#### Data lines ####

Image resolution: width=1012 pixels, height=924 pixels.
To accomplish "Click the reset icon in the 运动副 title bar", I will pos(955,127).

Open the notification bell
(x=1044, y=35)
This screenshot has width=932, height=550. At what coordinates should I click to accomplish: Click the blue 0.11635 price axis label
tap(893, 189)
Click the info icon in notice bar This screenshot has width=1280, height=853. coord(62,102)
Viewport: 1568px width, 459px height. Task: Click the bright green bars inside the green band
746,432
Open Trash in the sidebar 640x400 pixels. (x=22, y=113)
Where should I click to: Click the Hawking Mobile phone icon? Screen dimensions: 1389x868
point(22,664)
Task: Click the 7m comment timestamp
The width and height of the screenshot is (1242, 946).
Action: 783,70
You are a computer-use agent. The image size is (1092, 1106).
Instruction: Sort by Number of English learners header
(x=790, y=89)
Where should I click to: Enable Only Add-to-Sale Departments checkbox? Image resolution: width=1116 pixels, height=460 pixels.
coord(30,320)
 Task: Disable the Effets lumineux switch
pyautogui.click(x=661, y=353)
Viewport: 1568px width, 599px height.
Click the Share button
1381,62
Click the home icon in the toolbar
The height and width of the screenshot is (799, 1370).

####

* Set task
Rewrite all of the rows above, requests included, multiplying every coordinate in the answers by 0.45 and rounding to whole numbers with halves rounded up. Leave the numbers in the requests unchanged.

* Result for this exercise
Image resolution: width=1012 pixels, height=924 pixels.
To accomplish "Click the reset icon in the 运动副 title bar", I will pos(430,57).

Open the notification bell
(x=470, y=16)
This screenshot has width=932, height=550. At what coordinates should I click to accomplish: Click the blue 0.11635 price axis label
tap(402, 85)
Click the info icon in notice bar This screenshot has width=1280, height=853. coord(28,46)
Viewport: 1568px width, 459px height. Task: Click the bright green bars inside the green band
336,194
Open Trash in the sidebar 640x400 pixels. (x=10, y=51)
Where should I click to: Click the Hawking Mobile phone icon? Screen dimensions: 1389x868
point(10,299)
Task: Click the 7m comment timestamp
The width and height of the screenshot is (1242, 946).
Action: 352,32
You are a computer-use agent. The image size is (1092, 1106).
Instruction: Sort by Number of English learners header
(x=356, y=40)
Where should I click to: Enable Only Add-to-Sale Departments checkbox? Image resolution: width=1116 pixels, height=460 pixels.
coord(14,144)
 Task: Disable the Effets lumineux switch
pyautogui.click(x=297, y=159)
Viewport: 1568px width, 599px height.
Click the Share button
621,28
Click the home icon in the toolbar
The height and width of the screenshot is (799, 1370).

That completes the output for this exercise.